“Shame grows in secrecy, silence and judgment, but it can’t survive surrounded by empathy.”
There are a few parenting topics which I realize people don’t talk much about. One of them is the incipient stage of adoption. It’s too emotional and uncertain. People can’t help themselves to not pass judgement, while dressing it up as advice or share generously their uninformed opinions.
The other one is miscarriage. I have heard of so many unkind responses to miscarriages, it makes me cringe. And it is never the right time for a miscarriage to be burdened with the education of others. It takes a lot out of the mother as well as the father to process their own pain while helping others to understand and consequently speak and act with more kindness, at least in the future, with others.
Our human tendency is to solve it, to explain it, to assign responsibility. That only proves our inability to cope with the brokenness of the world as is. Most new parents delay announcing their joyous news, out of fear that they will have to go back and let everyone know that their joy is now sorrow. And yet that deprives them of having others be sensitive, and mourn with them. And thus we slowly forget how to mourn together.
- Blessed are those who mourn, for they shall be comforted.
- Sorrow is better than laughter: for by the sadness of the countenance the heart is made better.
- The heart of the wise is in the house of mourning; but the heart of fools is in the house of mirth.
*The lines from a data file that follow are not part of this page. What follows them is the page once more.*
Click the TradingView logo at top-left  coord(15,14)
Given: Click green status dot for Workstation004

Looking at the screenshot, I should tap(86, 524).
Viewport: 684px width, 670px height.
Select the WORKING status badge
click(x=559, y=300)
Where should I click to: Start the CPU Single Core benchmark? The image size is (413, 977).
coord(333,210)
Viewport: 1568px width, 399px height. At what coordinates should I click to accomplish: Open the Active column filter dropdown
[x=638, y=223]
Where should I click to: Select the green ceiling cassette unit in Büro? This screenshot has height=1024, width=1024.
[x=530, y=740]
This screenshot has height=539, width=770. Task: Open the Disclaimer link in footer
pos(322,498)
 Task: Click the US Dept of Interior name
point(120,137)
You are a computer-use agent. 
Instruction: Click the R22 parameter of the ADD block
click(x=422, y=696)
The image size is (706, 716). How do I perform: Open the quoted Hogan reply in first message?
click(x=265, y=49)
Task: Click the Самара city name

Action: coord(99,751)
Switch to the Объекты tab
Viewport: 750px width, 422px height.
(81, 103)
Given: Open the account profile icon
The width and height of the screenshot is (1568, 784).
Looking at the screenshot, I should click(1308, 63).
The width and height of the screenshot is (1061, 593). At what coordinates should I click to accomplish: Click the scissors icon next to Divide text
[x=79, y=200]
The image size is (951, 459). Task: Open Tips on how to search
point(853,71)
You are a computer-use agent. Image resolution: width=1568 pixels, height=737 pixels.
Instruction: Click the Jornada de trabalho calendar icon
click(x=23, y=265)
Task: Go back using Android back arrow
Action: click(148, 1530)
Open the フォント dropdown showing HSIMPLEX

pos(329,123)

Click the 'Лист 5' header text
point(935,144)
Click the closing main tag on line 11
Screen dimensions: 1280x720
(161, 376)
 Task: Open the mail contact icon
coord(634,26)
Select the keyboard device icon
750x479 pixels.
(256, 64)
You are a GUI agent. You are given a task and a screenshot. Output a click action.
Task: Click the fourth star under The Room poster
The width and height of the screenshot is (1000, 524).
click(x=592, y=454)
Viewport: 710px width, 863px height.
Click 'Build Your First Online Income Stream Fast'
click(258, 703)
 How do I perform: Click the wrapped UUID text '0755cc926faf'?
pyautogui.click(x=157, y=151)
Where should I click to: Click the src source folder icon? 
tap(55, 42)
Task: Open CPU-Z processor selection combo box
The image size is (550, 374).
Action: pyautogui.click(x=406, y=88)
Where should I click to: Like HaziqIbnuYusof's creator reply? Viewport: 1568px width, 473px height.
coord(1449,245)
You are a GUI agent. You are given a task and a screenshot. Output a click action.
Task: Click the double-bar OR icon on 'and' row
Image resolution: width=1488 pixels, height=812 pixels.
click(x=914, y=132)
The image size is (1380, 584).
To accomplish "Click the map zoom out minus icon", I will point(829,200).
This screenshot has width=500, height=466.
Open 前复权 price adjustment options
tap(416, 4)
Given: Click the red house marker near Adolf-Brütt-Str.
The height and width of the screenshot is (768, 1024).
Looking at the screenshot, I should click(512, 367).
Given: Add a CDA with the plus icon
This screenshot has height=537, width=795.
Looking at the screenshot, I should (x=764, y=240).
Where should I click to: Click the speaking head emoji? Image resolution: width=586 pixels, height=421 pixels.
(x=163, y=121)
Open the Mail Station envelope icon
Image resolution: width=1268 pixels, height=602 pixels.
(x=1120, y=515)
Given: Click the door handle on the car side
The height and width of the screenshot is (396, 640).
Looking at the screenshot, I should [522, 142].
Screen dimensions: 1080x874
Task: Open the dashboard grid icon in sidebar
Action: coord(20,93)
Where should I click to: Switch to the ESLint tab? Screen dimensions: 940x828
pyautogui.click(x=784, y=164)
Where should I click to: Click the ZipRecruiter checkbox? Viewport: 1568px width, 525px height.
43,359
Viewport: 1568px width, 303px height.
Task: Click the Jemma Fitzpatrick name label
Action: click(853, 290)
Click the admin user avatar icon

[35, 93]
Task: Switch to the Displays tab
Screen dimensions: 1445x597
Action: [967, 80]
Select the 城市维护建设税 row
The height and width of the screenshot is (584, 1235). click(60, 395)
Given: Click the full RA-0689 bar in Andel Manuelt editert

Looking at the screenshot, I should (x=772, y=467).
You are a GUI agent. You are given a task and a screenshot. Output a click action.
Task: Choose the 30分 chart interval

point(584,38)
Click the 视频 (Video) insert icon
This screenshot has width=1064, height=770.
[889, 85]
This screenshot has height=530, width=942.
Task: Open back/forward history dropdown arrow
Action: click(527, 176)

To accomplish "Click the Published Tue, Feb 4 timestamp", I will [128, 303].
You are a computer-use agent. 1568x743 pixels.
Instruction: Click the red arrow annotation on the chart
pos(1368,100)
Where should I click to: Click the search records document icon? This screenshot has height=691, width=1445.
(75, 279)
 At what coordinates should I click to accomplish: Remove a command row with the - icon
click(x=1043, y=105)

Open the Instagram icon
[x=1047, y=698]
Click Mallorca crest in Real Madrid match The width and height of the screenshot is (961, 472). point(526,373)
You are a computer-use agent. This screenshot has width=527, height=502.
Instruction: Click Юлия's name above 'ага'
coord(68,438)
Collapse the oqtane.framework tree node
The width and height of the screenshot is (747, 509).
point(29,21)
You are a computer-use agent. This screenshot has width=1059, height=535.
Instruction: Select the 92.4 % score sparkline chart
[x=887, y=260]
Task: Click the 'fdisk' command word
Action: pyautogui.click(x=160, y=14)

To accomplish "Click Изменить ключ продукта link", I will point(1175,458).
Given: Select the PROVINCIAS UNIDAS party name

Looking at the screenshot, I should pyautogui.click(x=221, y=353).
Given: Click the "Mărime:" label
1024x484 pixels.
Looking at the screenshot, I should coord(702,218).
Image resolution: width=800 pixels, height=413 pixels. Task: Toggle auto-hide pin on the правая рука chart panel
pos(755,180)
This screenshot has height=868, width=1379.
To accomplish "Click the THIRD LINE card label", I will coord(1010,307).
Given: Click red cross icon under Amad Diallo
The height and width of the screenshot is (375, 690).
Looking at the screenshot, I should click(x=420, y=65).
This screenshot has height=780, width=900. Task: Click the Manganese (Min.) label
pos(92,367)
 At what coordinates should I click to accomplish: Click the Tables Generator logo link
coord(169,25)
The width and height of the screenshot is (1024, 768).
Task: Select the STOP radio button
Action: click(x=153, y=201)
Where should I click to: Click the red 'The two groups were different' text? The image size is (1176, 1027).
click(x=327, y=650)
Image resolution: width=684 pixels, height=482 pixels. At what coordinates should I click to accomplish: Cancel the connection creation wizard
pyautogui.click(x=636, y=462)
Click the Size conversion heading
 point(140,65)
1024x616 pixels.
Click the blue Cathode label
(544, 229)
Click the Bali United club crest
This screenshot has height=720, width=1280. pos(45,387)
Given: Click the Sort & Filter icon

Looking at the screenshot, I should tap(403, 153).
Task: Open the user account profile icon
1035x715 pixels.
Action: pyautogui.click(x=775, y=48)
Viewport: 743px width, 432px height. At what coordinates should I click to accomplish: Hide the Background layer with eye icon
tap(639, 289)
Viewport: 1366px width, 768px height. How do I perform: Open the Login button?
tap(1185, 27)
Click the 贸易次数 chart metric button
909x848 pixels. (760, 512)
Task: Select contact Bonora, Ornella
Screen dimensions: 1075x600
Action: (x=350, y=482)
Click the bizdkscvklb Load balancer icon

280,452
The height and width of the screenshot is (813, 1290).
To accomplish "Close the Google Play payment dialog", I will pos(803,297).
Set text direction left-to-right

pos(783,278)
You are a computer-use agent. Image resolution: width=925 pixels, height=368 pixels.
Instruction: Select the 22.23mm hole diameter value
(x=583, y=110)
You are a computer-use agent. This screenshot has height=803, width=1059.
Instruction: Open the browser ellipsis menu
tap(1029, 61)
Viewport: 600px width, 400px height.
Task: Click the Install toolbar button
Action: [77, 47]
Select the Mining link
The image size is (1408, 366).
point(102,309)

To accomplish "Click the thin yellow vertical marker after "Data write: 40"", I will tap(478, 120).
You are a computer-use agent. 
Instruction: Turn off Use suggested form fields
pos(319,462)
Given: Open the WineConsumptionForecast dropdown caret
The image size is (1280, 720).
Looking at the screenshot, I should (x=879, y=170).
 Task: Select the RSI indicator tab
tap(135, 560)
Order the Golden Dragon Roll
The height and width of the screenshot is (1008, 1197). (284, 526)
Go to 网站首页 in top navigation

I’ve been meaning to write about this for a while. Just because it’s on my heart. Because my heart aches for many friends who had to ever suffer miscarriages. Because when I was told by Conrad’s oncologist that we can’t have kids, after five years of trying, I found myself bursting into tears at the grocery store, at the sight of a baby in a stroller, or at work, when a colleague entered in, with his newborn baby to show him off, or at church on Mother’s Day. A deep sadness would hit me unexpectedly, out of nowhere, as a reminder of something my heart desired but that door had been slammed in my face.
I didn’t reach out to many others to talk about it, to process. I wrote. I wrote poems, letters to Conrad, I wrote on my blog. I prayed. And in due time God gave me clarity and healing of heart. I haven’t lost the joy. I am giddy with hope and anticipation for any expectant mother. I don’t envy or compare. We have been given the gift of parenting in a slightly different way, and for us that is perfect. And we do the best we can every day. I often forget now that we are different, that our journeys half a decade ago were so widely different and peppered with tears of deep sorrow for some and deep joy for others.